Si une notification peut être opérée de manière plus souple qu’une signification, la communication de l’ordonnance initiale par l’administrateur provisoire au conseil de M. Z et de la société PLANET ne peut être considérée comme telle, puisqu’il ne s’est agi en réalité que d’une simple information.
Ainsi, quand bien même avant le 26/07/2017, l’administrateur n’aurait effectué aucun acte d’exécution de l’ordonnance du 30/06/2017, les droits de la société F n’ont pas été respectés, une simple communication postérieure au 26/07/2017 des pièces et de l’ordonnance par l’administrateur ne pouvant suppléer à une notification telle qu’exigée par l’article 495 sus rappelé.
Dès lors, il y a lieu d’ordonner la rétractation de l’ordonnance initiale, celle-ci entraînant l’anéantissement des mesures postérieures, dont l’ordonnance du 11/07/2017 et les actes subséquents.
L’ordonnance déférée sera réformée de ce chef.

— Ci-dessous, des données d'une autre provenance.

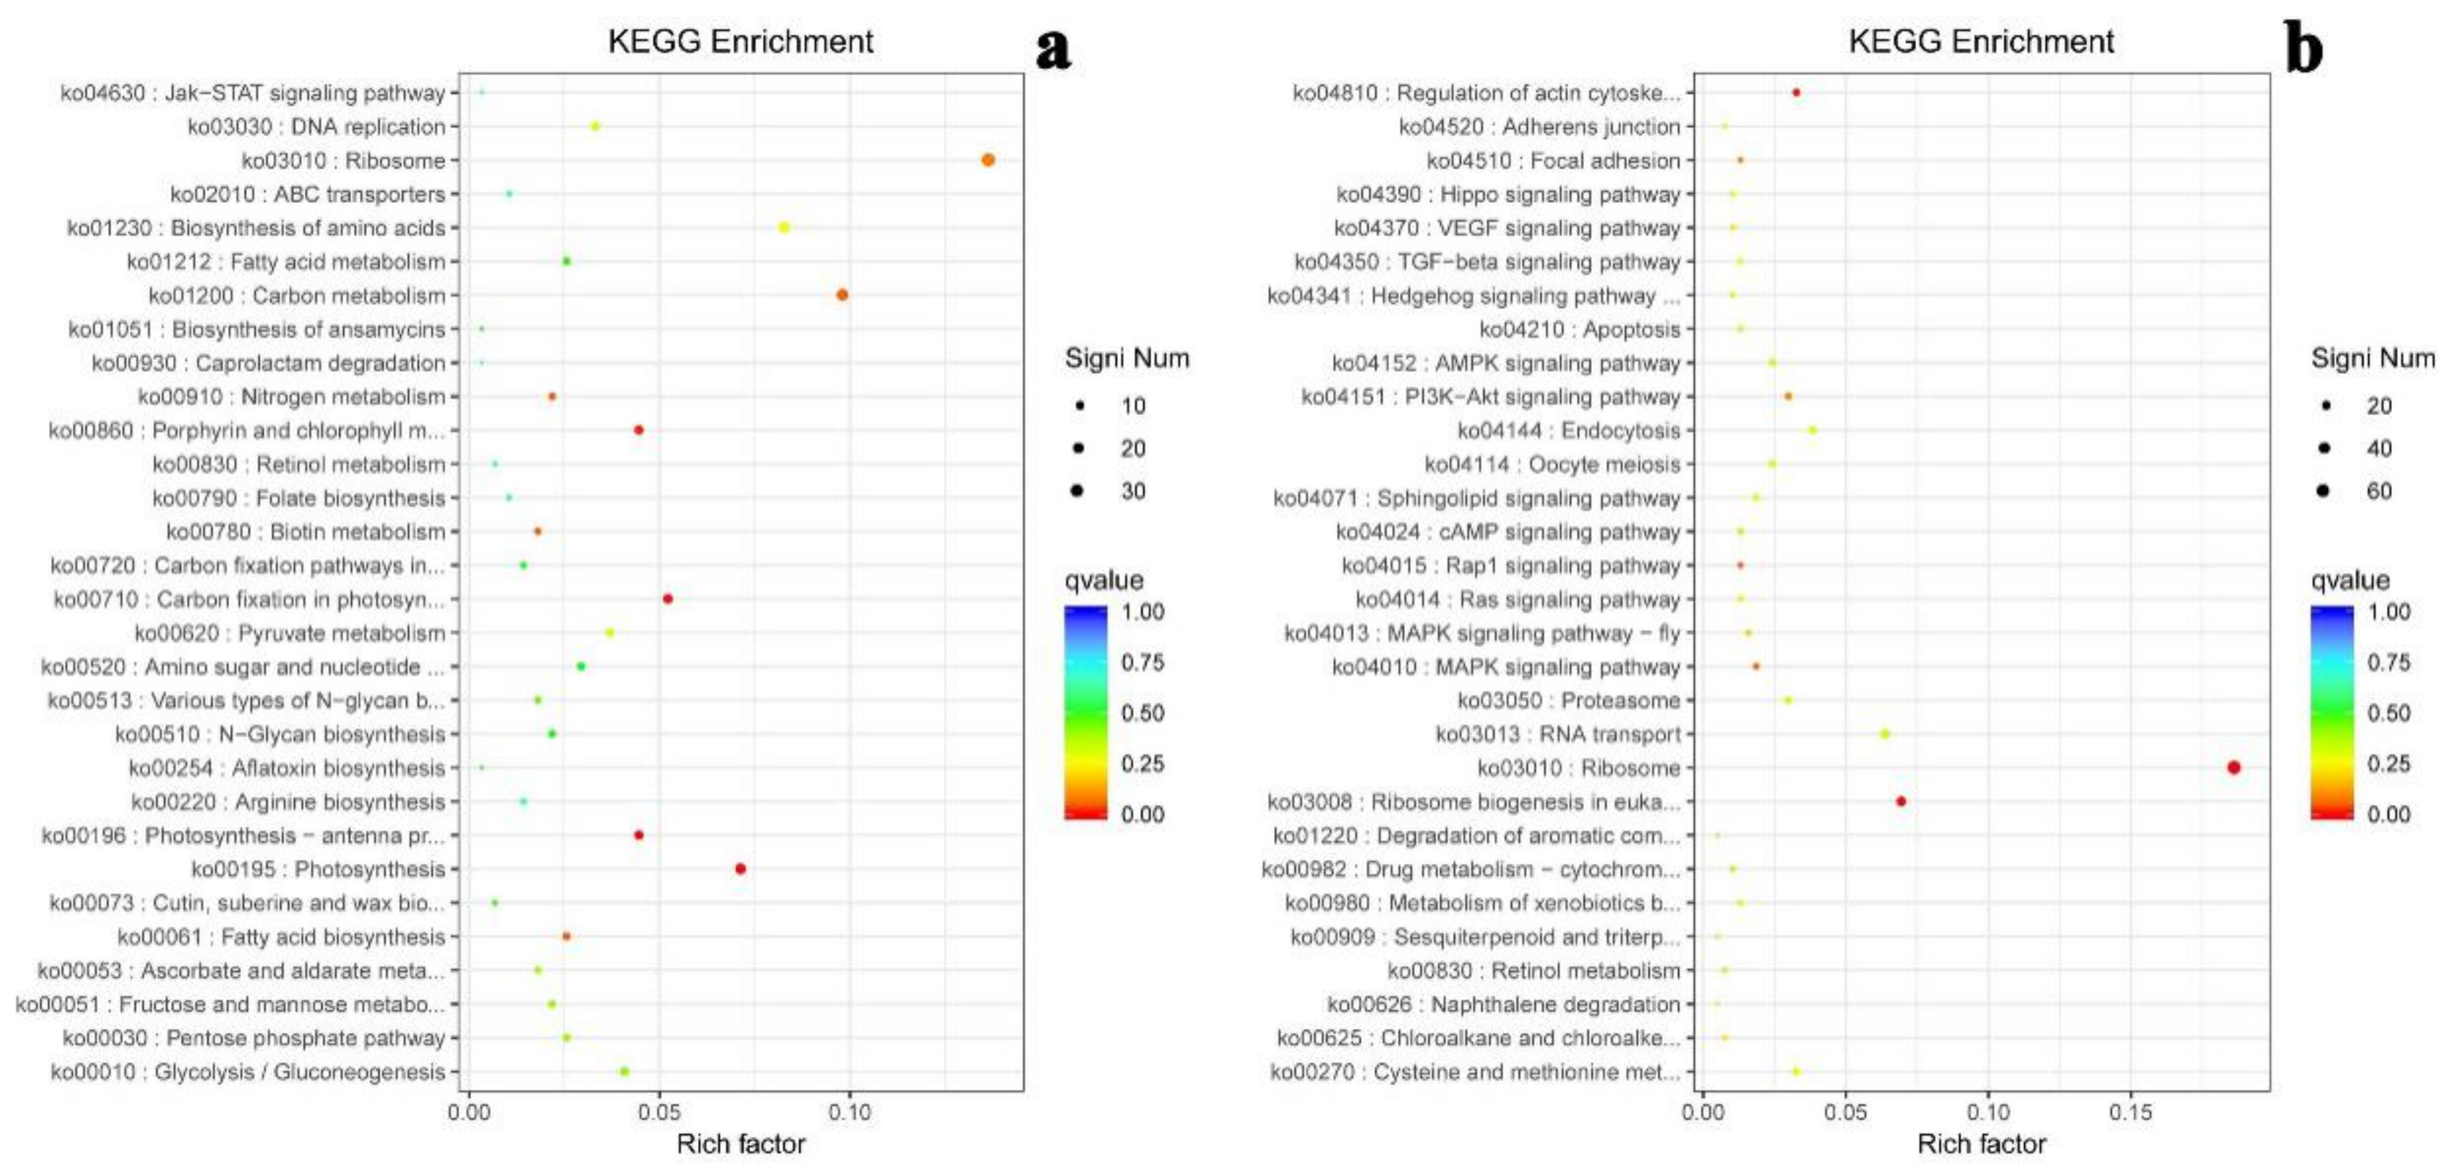The image size is (2454, 1176).
Task: Click panel a qvalue color gradient bar
Action: 1085,712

Sur l’intervention volontaire de la société GREENHARBOUR
C’est par une exacte appréciation des circonstances de la cause que le premier juge a considéré que l’intervention de cette société était recevable, la société GREENHARBOUR faisant état d’une créance à l’encontre de la société F, qu’elle estime être menacée par un péril imminent, en raison de l’absence d’un fonctionnement normal de la société appelante.
S’agissant d’une intervention accessoire, l’action de la société intervenante ne peut prospérer, l’extinction de l’instance principale entraînant la disparition de l’intervention accessoire, qui est nécessairement liée à la demande originaire.
Sur les autres demandes
L’équité ne commande pas l’application des dispositions de l’article 700 du code de procédure civile concernant les frais irrépétibles exposés par les appelants tant en appel qu’en première instance.

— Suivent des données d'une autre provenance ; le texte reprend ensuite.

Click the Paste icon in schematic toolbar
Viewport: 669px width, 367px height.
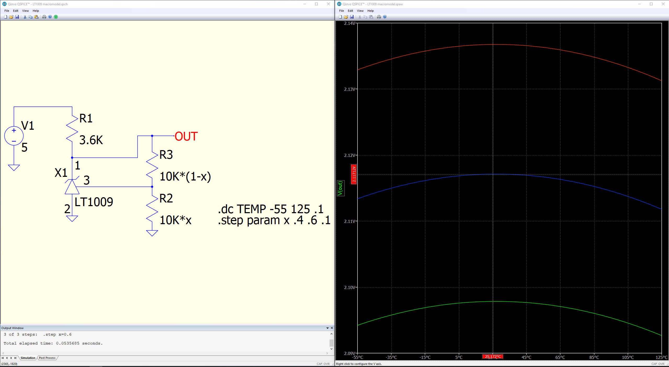(x=36, y=17)
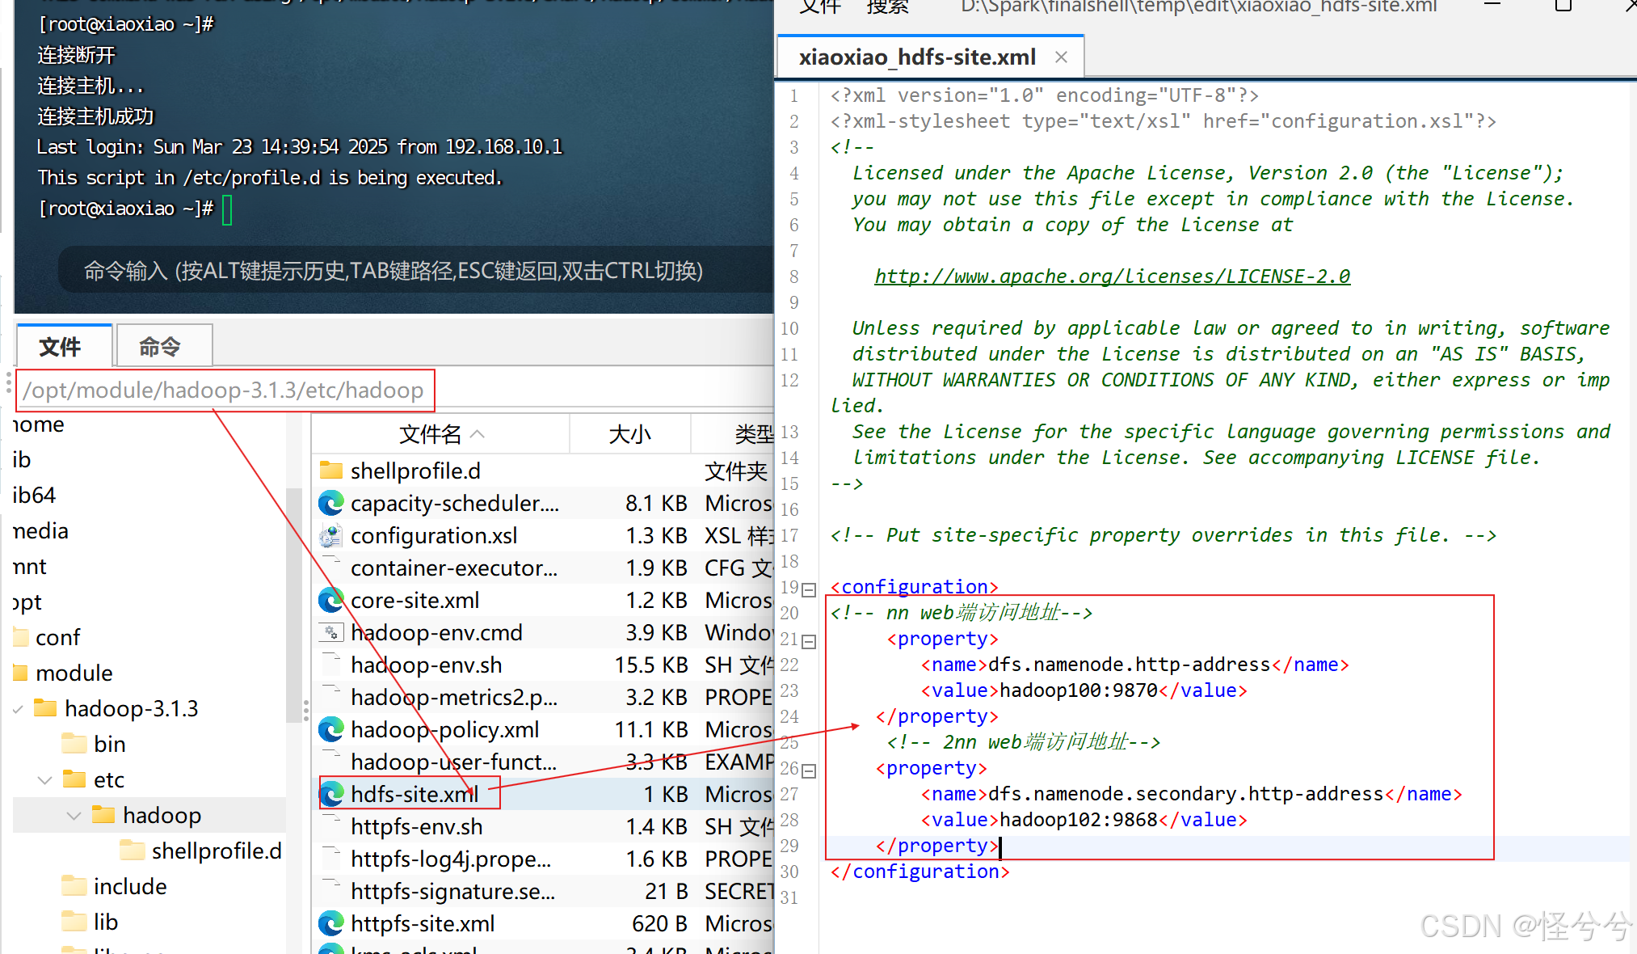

Enfin, il n’y a pas lieu d’interdire aux parties de faire état des décisions rétractées, celles-ci ne pouvant en tout état de cause être appliquées.
PAR CES MOTIFS :
La Cour, statuant publiquement et par arrêt réputé contradictoire,
CONFIRME l’ordonnance déférée en ce qu’elle a déclaré irrecevable l’action de M. X, et déclaré l’Office des Faillites de Genève et la société GREENHARBOUR dotés de la qualité à agir,
LA REFORME pour le surplus,
RETRACTE l’ordonnance du 30/06/2017 pour absence de notification à la société F,
DIT que cette rétractation emporte celle de l’ordonnance du 11/07/2017,
DECLARE en conséquence, irrecevable l’intervention volontaire formée à titre accessoire de la société GREENHARBOUR,
DIT n’y avoir lieu à paiement des frais visés à l’article 700 du code de procédure civile exposés en cause d’appel,
DEBOUTE les parties du surplus de leurs demandes,
CONDAMNE solidairement M. X et la société PLANET SA représentée par l’Office des faillites du canton de Genève aux dépens de première instance et d’appel,
AUTORISE la SCP BOLLONJEON ARNAUD BOLLONJEON, avocats, à recouvrer directement les dépens dont elle a fait l’avance sans avoir reçu provision.
Ainsi prononcé publiquement le 19 juin 2018 par mise à disposition de l’arrêt au greffe de la Cour, les parties en ayant été préalablement avisées dans les conditions prévues au deuxième alinéa de l’article 450 du code de procédure civile, et signé par Philippe GREINER, Président, et Sylvie LAVAL, Greffier.